Неожиданно девушка услышала знакомый голос. Она резко повернулась. За столом, держа на коленях нарумяненную толстуху, сидел ее отец. Белые, тяжелые груди женщины были целиком выпростаны, а жесткие светло-желтые усы Станислава Валука топорщились в разные стороны.

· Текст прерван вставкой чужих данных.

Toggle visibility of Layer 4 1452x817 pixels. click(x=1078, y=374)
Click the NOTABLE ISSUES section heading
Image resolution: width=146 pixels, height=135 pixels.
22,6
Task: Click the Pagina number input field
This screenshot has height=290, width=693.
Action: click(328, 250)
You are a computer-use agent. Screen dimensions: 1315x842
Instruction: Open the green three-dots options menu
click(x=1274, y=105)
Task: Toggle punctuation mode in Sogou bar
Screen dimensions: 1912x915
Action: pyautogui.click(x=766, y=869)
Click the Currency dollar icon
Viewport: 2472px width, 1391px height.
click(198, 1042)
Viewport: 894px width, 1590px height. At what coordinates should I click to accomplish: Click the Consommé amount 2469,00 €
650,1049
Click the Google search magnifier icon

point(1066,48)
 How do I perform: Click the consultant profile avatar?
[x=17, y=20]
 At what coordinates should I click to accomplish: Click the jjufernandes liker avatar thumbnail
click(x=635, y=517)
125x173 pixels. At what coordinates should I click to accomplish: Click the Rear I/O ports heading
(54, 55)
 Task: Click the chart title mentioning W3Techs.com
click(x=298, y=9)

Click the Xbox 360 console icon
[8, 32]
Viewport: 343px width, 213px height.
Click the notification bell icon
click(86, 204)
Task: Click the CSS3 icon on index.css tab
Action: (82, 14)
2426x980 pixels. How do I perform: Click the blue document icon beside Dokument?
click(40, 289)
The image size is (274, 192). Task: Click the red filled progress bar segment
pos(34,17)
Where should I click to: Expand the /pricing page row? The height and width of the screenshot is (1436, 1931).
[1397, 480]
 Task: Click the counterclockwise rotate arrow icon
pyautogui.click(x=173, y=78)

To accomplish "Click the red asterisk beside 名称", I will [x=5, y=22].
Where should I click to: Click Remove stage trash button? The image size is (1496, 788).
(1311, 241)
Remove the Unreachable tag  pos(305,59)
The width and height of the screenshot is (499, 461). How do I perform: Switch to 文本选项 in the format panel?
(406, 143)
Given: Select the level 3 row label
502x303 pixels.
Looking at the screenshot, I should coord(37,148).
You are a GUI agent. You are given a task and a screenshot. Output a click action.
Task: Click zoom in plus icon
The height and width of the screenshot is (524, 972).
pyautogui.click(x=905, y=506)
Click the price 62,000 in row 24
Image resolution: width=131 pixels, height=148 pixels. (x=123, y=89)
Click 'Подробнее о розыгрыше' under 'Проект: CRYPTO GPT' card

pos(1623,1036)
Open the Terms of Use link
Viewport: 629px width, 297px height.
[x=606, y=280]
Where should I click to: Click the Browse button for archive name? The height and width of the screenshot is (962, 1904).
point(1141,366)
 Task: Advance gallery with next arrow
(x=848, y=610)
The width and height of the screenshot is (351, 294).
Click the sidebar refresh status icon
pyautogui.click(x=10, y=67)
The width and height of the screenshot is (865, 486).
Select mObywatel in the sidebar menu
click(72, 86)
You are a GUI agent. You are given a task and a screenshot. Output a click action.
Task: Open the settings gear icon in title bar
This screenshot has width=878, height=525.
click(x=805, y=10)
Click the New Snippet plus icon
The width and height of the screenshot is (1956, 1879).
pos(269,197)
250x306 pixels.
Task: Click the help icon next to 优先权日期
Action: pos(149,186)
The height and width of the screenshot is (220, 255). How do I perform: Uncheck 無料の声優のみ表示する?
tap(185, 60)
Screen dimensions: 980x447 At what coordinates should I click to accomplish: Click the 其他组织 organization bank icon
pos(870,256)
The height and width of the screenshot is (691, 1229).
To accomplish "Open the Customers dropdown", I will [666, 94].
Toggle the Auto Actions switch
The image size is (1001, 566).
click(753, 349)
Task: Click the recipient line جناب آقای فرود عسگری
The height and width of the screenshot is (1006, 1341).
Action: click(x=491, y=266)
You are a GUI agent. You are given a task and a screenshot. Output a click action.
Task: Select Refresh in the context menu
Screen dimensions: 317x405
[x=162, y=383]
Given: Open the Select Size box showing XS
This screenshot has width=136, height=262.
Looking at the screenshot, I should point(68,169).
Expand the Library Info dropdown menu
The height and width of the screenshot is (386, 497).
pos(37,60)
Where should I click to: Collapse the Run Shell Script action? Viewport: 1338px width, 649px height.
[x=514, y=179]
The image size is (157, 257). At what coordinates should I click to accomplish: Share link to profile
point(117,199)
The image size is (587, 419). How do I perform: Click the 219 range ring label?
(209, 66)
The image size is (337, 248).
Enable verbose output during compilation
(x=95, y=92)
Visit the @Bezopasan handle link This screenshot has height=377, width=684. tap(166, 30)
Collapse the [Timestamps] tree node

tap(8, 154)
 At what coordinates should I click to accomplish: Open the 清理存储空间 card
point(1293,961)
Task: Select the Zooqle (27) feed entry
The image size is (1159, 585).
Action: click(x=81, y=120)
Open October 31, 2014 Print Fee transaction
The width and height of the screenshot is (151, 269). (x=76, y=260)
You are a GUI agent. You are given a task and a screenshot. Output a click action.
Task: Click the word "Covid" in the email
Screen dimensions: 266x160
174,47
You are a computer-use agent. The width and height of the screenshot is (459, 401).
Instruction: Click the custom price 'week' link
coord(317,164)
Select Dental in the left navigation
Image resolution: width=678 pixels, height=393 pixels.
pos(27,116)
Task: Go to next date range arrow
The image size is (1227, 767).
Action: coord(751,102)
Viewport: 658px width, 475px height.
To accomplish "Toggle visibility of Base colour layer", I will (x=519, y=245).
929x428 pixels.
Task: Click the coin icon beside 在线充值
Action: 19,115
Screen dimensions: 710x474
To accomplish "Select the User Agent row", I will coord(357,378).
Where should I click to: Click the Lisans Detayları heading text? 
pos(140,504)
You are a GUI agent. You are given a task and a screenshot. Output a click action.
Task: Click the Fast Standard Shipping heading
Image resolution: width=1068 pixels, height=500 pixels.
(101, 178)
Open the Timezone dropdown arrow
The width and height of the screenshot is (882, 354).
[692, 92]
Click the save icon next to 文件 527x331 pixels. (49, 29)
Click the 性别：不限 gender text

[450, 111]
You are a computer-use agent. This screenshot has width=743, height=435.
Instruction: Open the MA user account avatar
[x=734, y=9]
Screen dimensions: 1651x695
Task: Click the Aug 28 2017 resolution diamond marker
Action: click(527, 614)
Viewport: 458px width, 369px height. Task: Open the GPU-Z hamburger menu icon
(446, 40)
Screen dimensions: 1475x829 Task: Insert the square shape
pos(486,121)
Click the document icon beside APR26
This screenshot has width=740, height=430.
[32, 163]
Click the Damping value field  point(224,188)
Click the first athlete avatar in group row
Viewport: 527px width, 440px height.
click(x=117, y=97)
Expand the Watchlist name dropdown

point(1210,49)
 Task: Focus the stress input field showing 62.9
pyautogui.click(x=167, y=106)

— Ай-я-ха-ха! — хохотала женщина. — Щекотно! Кожу сдерешь мне своими усищами!
Алисия резко отвернулась.
У нее не было матери. Отец часто менял служанок. В детстве Алисия не понимала, зачем он так делает. Гораздо удобнее все время быть с одной. Но, взрослея, понемногу начинала догадываться, что отец страстно любит женщин и, когда не происходит перемен на этом фронте, то серьезно страдает.
Как очень многие польские офицеры, Станислав Валук слыл влюбчивой вороной, юбочным таскуном и рыцарем с голодным до настоящей любви сердцем. Впрочем, влюбленности и пылкие любови не мешали ему одновременно получать удовольствие с легкодоступными женщинами. Как, например, сейчас.
Жена Валука умерла через месяц после родов. Оставшись вдовцом с грудной Алисией на руках, Станислав стал искать подходящую женщину. И нашел мать-одиночку, которая тоже совсем недавно разрешилась от родов. Бедная девушка, не раздумывая, согласилась поступить в дом Валука кормилицей. Вилена, так звали новую служанку, оказавшись в достойных бытовых условиях, стала расцветать на глазах, и вскоре о ее красоте пошли слухи. Как водится, нашлись злые языки, утверждавшие, будто бы Вилена метит высоко, а именно в жены Валуку, и хочет даже извести его законного ребенка, чтобы сделать своего наследником всего немалого состояния.
Мнительный, вспыльчивый, к тому же редко бывающий трезвым, польский офицер однажды ворвался в комнату Вилены и потребовал показать детей. Подержав поочередно на руках свою дочь и сына служанки, он обнаружил существенную разницу в весе, и в подпитии не сообразил, что мальчики-грудники всегда тяжелее девочек.
Он обвинил Вилену во всех смертных грехах, какие только существуют, и нет бы просто вышвырнул на улицу! Разъяренный хмельной Валук застрелил ее. Что стало с сыном Вилены, никто не знает.
Спустя несколько лет произошла другая история, исчерпавшая последние капли терпения у начальства. Валук вызвал на дуэль невиновного человека и, по слухам, изрубил того в капусту своей венгеркой. Чтобы избежать преследования по закону и мести родственников, он подал рапорт о переводе на границу Речи Посполитой. Просьба его была удовлетворена, поскольку он не раз проявлял завидное мужество на войне, да и вообще был известным рубакой. Такие вот странности встречаются в жизни: безжалостный изувер и храбрый гусар в одном человеке.

 

— Друджи, мне нужно в уборную. Я быстро! — не имея привычки к вину, девушка почувствовала, как ее начало мутить.
— Ты мне обещаешь?
— О, да. Я вправду быстро.
Она поднялась с места и на неверных ногах пошла к выходу. В глазах плавали круги, к горлу подступила тошнота, а во всем теле ощущалась невероятная слабость. Алисия словно продиралась сквозь винные пары, клубы дыма и удушающий перегар. Но, впрочем, ей уже все это нравилось, несмотря на появление отца, плохое самочувствие и, о боже, отсутствие на голове чепца. К черту чепец!
— А ну, постой, красавица! — перед ней вырос мужчина вдвое старше нее. — Дай я тебя приласкаю!
Алисия попыталась позвать Друджи, но не услышала своего голоса. Словно овцу, ее закинули на плечо и куда-то понесли.